Table of Contents
ISRN Applied Mathematics
Volume 2014, Article ID 978314, 12 pages
Research Article

Selecting the Best of Portfolio Using OWA Operator Weights in Cross Efficiency-Evaluation

1Department of Applied Mathematics, Islamic Azad University, Central Tehran Branch, Tehran, Iran
2Department of Mathematics, Computer and Statistics, Faculty of Economics, Allameh Tabataba'i University, Central Tehran Branch, Tehran, Iran

Received 9 December 2013; Accepted 15 January 2014; Published 19 March 2014

Academic Editors: C. Join and F. Sartoretto

Copyright © 2014 Masoud Sanei and Shokoofeh Banihashemi. This is an open access article distributed under the Creative Commons Attribution License, which permits unrestricted use, distribution, and reproduction in any medium, provided the original work is properly cited.

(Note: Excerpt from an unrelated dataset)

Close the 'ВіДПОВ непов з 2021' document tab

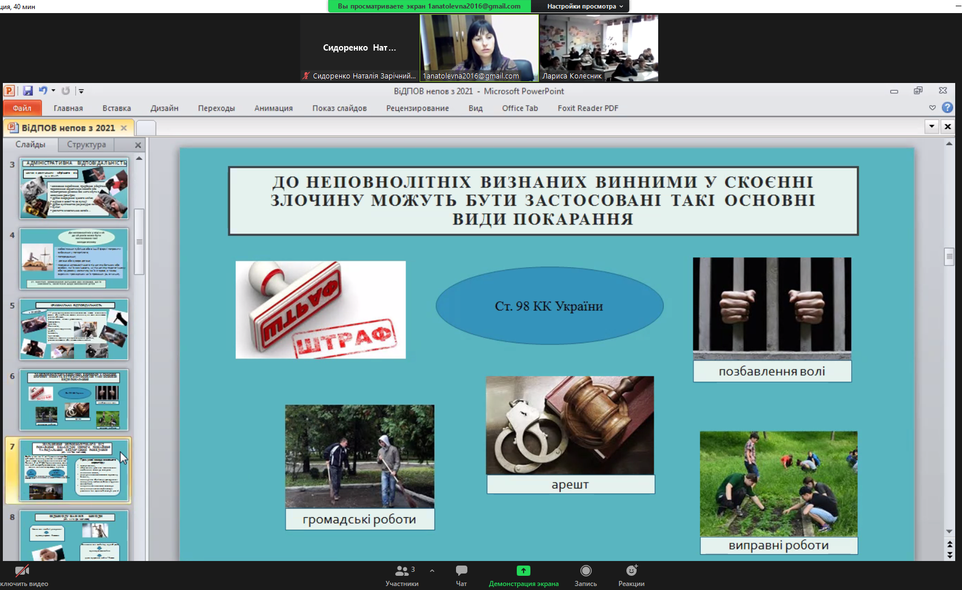124,128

The present study is an attempt toward evaluating the performance of portfolios and asset selection using cross-efficiency evaluation. Cross-efficiency evaluation is an effective way of ranking decision making units (DMUs) in data envelopment analysis (DEA). The most widely used approach is to evaluate the efficiencies in each row or column in the cross-efficiency matrix with equal weights into an average cross-efficiency score for each DMU and consider it as the overall performance measurement of the DMU. This paper focuses on the evaluation process of the efficiencies in the cross-efficiency matrix and proposes the use of ordered weighted averaging (OWA) operator weights for cross-efficiency evaluation. The OWA operator weights are generated by the minimax disparity approach and allow the decision maker (DM) or investor to select the best assets that are characterized by an orness degree. The problem consists of choosing an optimal set of assets in order to minimize the risk and maximize return. This method is illustrated by application in mutual funds and weights are obtained via OWA operator for making the best portfolio. The finding could be used for constructing the best portfolio in stock companies, in various finance organization, and public and private sector companies.